The flight attendant announces that we’re about to land, in both English and Dutch. I wish she’d stop doing that. I know we’re going to a foreign country, but the constant Dutch on the flight hammers the point home. What am I doing? Of all people, I’m completely unprepared for this. What can I do for Sylvie anyway? Sylvie is extraordinary.

Sylvie was named a Baker Scholar at Harvard Business School, and graduated in the top five percent of her class. When I was flailing around after college, I asked her how she’d done it. She had just started her management consulting job and, like old times, we were following Ma around the temple in Chinatown after Chinese New Year.
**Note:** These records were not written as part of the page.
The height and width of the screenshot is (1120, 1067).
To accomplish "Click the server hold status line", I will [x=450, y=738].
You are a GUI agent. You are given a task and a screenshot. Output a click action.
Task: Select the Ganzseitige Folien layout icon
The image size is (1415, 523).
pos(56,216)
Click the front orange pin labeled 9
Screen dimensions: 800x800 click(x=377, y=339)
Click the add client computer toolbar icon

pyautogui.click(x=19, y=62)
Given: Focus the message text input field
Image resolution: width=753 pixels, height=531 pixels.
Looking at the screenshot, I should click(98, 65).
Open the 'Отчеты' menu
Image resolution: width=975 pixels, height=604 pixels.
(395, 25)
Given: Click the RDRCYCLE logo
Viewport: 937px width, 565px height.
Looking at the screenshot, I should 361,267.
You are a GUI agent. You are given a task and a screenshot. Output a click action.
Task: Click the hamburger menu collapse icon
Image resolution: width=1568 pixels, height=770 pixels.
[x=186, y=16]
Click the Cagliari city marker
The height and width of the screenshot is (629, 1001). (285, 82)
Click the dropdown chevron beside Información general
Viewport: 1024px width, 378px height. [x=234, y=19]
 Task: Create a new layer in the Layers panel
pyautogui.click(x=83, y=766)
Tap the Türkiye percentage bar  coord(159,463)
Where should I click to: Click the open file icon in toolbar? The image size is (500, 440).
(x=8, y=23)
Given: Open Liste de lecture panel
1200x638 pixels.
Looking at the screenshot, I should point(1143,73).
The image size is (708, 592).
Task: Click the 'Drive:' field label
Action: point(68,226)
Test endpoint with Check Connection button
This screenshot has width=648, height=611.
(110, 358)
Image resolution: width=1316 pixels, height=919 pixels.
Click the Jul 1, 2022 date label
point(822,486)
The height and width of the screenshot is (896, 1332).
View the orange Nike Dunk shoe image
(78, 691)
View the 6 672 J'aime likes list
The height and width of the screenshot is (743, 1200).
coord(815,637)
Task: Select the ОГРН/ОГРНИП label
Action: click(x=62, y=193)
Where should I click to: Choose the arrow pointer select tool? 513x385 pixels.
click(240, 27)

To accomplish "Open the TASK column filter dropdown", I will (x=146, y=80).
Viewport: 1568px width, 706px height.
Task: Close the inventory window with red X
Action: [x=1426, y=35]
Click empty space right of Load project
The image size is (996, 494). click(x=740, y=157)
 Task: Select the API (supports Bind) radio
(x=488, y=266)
“A lot of it is keeping your head clear, Amy,” she said, holding the tip of her bundle of three incense sticks into the flame of the oil lamp until they caught fire. “Princeton, MIT, Harvard, it’s the same pressure. Everyone’s just razor sharp. At Harvard, this one woman was so fast with numbers, it was like she’d swallowed a calculator. People would open their mouths and words like ‘IMF austerity measures’ and ‘trilemma of free-capital flows’ would pop out. I was very intimidated at first. Sometimes people think it’s about competing with each other because they divide you into sections and everyone inside a section is graded on a bell curve. That kind of thinking makes you insane. I never considered anyone else. I only made sure I competed against myself.”